想いと共に花と散る
 互いに一言も話さない沈黙が流れる。
 空を上げた雪は、目の前に広がる曇りのない青空に静かに見入った。

「はーい、みたらし団子やでー……って、何二人でぼんやりしてんの。暗い雰囲気が店の中まで届いてんやけどー?」

 お調子者の小夜が来なければ、雪と沖田はいつまで経っても口を開けなかったかもしれない。
 小夜がみたらし団子が乗った皿を長椅子の上に置くと、雪はようやく彼女に顔を向けた。
 沖田との間に流れていた気まずい雰囲気を壊してくれた小夜に、雪は密かに心の中で感謝する。

「別にそんな事ない、気の所為だから。小夜が元気すぎるんじゃない?」
「それこそ気の所為やと思うけどー? まあ、元気そうやからええけどね」

 おちゃらけた様子のまま、小夜は雪の隣に腰を下ろした。
 一応は勤務時間のはずなのだが、こんなところで油を売っていていいのだろうか。
 ふとそんなことを考えるが、自分達も屯所へ帰らないといけないのにここにいるのだから、人のことは言えない。
 長らく会っていなかったせいなのか、ここでもまた沈黙が流れた。

「……ねぇ」

 そんな沈黙を打ち破ったのは、先程の明るさを失った小夜の沈んだ声である。
 雪と沖田は俯く小夜へと視線を向ける。ただならぬ空気を感じ取ったのは、雪だけではない。

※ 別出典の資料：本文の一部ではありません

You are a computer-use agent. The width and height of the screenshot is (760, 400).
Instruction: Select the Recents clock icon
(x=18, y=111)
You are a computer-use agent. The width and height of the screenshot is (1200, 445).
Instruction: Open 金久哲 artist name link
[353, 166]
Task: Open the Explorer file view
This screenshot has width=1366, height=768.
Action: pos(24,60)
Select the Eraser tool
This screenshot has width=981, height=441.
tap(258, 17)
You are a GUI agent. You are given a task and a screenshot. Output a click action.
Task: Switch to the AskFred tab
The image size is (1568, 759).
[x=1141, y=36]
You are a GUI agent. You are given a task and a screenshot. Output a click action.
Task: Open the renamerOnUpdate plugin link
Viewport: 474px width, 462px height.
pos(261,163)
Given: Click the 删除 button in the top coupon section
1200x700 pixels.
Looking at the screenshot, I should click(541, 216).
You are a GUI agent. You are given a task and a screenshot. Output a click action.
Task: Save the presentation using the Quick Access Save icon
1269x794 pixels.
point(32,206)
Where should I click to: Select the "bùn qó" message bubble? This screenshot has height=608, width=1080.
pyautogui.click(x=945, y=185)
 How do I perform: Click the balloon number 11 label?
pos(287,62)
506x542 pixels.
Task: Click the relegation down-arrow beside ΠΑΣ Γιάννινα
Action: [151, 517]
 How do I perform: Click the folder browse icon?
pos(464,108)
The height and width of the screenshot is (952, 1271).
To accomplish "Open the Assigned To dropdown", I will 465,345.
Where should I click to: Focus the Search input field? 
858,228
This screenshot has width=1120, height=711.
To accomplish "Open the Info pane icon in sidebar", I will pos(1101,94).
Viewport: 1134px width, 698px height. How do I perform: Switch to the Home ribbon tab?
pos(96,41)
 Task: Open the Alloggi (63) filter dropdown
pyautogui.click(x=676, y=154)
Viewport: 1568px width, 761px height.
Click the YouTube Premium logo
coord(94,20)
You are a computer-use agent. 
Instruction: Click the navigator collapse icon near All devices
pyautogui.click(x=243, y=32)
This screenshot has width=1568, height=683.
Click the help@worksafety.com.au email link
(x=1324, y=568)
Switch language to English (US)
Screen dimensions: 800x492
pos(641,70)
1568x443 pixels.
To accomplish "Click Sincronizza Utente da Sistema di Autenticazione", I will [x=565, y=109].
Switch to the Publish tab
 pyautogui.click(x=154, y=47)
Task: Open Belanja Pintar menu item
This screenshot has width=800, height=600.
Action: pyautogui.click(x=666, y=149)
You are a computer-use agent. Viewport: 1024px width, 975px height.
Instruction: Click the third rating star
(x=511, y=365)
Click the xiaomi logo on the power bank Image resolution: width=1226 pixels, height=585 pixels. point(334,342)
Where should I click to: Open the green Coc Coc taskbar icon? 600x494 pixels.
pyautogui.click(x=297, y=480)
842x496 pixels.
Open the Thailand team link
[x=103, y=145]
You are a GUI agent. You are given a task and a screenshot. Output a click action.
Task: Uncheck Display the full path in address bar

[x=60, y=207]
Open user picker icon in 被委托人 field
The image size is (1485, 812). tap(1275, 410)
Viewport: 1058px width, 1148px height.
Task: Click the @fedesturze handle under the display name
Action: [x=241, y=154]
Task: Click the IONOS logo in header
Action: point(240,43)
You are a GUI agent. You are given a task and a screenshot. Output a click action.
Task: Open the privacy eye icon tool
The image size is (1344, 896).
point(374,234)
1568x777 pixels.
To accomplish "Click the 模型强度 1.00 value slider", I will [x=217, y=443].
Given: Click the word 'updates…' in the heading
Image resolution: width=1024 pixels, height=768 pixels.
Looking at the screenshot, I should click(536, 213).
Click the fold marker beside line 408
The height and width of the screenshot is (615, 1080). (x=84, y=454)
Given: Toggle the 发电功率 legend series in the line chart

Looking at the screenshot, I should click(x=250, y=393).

「その羽織って、さ……会津藩お預かりになったっていう」
「うん。俺達は京の治安を守るために新しい名をもらったんだ」
「そ、っか。それは、沖田君達にとっては喜ばしいことやんね。大変そうやけど」
 
 本当に言いたいことはこんなことではない、そう小夜の横顔は物語っていた。
 
「小夜、何かあった?」

 俯く小夜の顔を覗き込みながら問いかけると、彼女ははっと目を見開いた。
 上げた顔に浮かぶその表情は、豆鉄砲を食らった鳩のよう。図星を指されたと顔に書かれている。

「……あ…………う……えっと……」

 天真爛漫という言葉を具現化したような性格の小夜が、こんなにも言葉を詰まらせるとは珍しい。
 それだけ言い出しにくいことなのだろうか。
 今の雪には、彼女の内に秘められている疑念など感じ取れるはずがなかった。

「……これは、お客さんらが話しとるところを聞いただけやから本当かは……分からないんやけど」

 ようやく耳にできた小夜の声は、何かに脅されているのか恐怖に震え、小さな小さな声であった。